Persons who are not resident in the United Kingdom should inform themselves of
and observe any applicable requirements.
The Proposals will be carried out by way of scheme of arrangement under UK law
and are subject to UK disclosure requirements, which are different from those of
the United States or Canada. The Proposals will be subject to disclosure and
other procedural requirements, including with respect to withdrawal rights,
timetable, settlement procedures and timing of payments, that are different from
those applicable under US or Canadian procedures and law.
Each Research Now Shareholder is urged to consult his independent professional
adviser immediately regarding the tax consequences of the Proposals.

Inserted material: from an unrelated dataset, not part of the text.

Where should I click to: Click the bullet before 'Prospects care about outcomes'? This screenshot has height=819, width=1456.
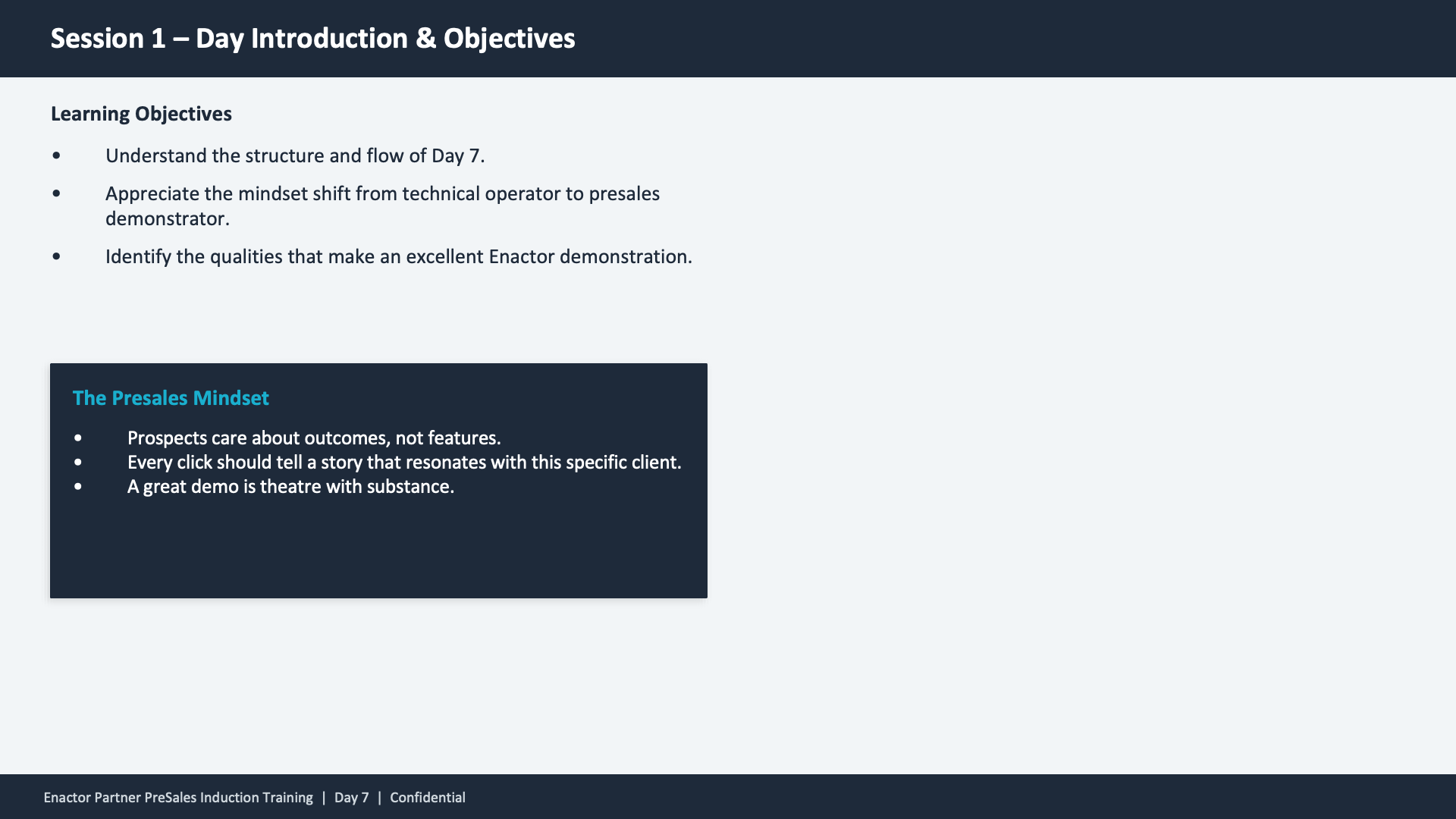coord(78,438)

Forward-looking statements
This announcement contains certain forward-looking statements with respect to
the financial condition, results of operations and business of the Research Now
Group and
e-Rewards Group and certain plans and objectives of the boards of
Research Now and
e-Rewards. These forward-looking statements can be
identified by the fact that they do not relate only to historical or current
facts. Forward-looking statements often use words such as "anticipate",
"target", "expect", "estimate", "intend", "plan", "goal", "believe", "will",
"may", "should", "would", "could" or other words of similar meaning. These
statements are based on assumptions and assessments made by the boards of
Research Now and e-Rewards in light of their experience and their perception of
historical trends, current conditions, expected future developments and other
factors they believe appropriate. By their nature, forward-looking statements
involve risk and uncertainty, and the factors described in the context of such
forward-looking statements in this announcement could cause actual results and
developments to differ materially from those expressed in or implied by such
forward-looking statements.
Should one or more of these risks or uncertainties materialise, or should
underlying assumptions prove incorrect, actual results may vary materially from
those described in this announcement. Research Now and e-Rewards assume no
obligation to update or correct the information contained in this announcement,
whether as a result of new information, future events or otherwise, except to
the extent legally required.
The statements contained in this announcement are made as at the date of this
announcement, unless some other time is specified in relation to them, and
publication of this announcement shall not give rise to any implication that
there has been no change in the facts set out in this announcement since such
date. Nothing contained in this announcement shall be deemed to be a forecast,
projection or estimate of the future financial performance of Research Now or
e-Rewards except where expressly stated.
Dealing disclosure requirements
Under the provisions of Rule 8.3 of the Takeover Code, if any person is, or
becomes, "interested" (directly or indirectly) in 1 per cent. or more of any
class of "relevant securities" of Research Now, all "dealings" in any "relevant
securities" of Research Now (including by means of an option in respect of, or a
derivative referenced to, any such "relevant securities") must be publicly
disclosed by no later than 3.30 p.m. (London time) on the Business Day following
the date of the relevant transaction. This requirement will continue until the
Effective Date or until the date on which the Scheme lapses or is otherwise
withdrawn or on which the "offer period" otherwise ends, (or if e-Rewards elects
to effect the Proposals by way of a takeover offer, until the date on which such
offer becomes or is declared unconditional as to acceptances, lapses or is
otherwise withdrawn or on which the "offer period" otherwise ends) (or in any
event such later date(s) as the Panel may specify). If two or more persons act
together pursuant to an agreement or understanding, whether formal or informal,
to acquire an "interest" in "relevant securities" of Research Now, they will be
deemed to be a single person for the purpose of Rule 8.3.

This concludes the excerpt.